Part of the reason for this is that different groups use this data in different ways. Agencies like the U.S. Environmental Protection Agency are more interested in this data from a tracking perspective, to determine how we as a society are dealing with our solid waste. However, for companies in the business of recycling such as recyclable haulers, materials recovery facility (MRF) owners or end users of recycled materials, there is interest in much more granular information including participation rates (i.e., how many bins make it to the curb) and the volume of recyclables collected.
In this month’s column, I look at how surveys are used to assess recycling rates. I’ll follow up next month with a look at measuring recycling based on set-out rates and mass collected.
One of the primary forms of guidance is a document developed by EPA back in 1997 for state and local governments that provides a methodology to follow for assessing recycling rates. EPA’s method is based on conducting surveys of a number of specific groups: recyclable and municipal solid waste (MSW) haulers, MRF/landfill owners, transfer station operators and end users of recyclable materials. The idea behind this survey approach and its target audiences is that this allows the total amount of recyclables and MSW to be aggregated. Then a recycling rate can be computed by dividing the total MSW recycled by the total MSW generated based on data obtained from surveys of the above groups. In theory this does allow for the computation of a recycling rate, albeit a rather generic one that, unfortunately, has a strong disconnect with the operations side of the recycling business.

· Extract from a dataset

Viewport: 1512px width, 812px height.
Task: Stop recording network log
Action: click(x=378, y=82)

There are a number of reasons for this disconnect, and one of the key ones is that the underlying motivation for EPA or a municipality is that of simply tracking how much recycling is going on. While it’s nice to know, the approach is passive and is based largely on an assumption that a MRF or landfill receives its waste from one or only a few municipalities.

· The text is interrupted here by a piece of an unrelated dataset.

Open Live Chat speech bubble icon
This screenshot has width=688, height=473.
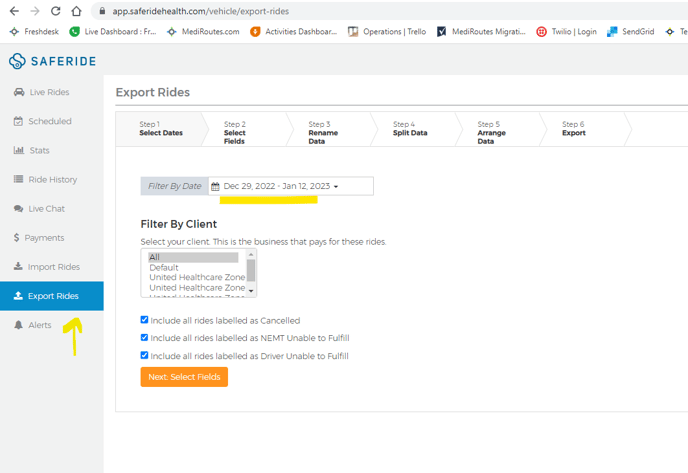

However, more and more we see situations where a single MRF or landfill accepts recyclables or MSW from multiple municipalities. This is an effect of privatization and the development of regional solid waste authorities that manage waste across municipal boundaries. As a result, a survey-based approach relies heavily on the assumption that the above groups A) have the data separated in a way that allows this level of tracking, and B) have the time or desire to compile this data in an accurate manner. One of the primary limitations of survey-based data is that it can be highly subjective and uncertain, especially when the recipient is less motivated to complete the survey.
Additionally, because a broad-based survey provides a single recycling rate across a particular geographical area over a set time period, the data cannot be used effectively to ascertain a rate in specific locales within this geographical area, or over shorter time periods. While this may not be an issue in a city with a population of less than 5,000, areas with larger populations lose the utility of using a recycling rate as a decision-making tool since one rate may apply to hundreds of thousands of people or more. Nor does the method provide an effective means to measure how incentive programs impact the recycling rate.

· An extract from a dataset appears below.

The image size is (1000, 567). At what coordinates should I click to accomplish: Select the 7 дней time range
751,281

One of the biggest disconnects with this approach is that it does not allow data to be scrutinized based on variables that likely affect recycling rates, such as population demographics, housing type or how a recycling program is structured. The data obtained is a simple, city, county or state-wide rate that is difficult to break down into a granular form, which limits its utility for recycling companies who are all about maximizing participation and the volume of recyclables given the impact of those two metrics on the bottom line.
As a result, I believe an overly broad survey-based methodology should go the way of the dinosaur. Greater utility is achieved by getting more specific information, even if such information is collected in a relatively rudimentary fashion. More on this next month.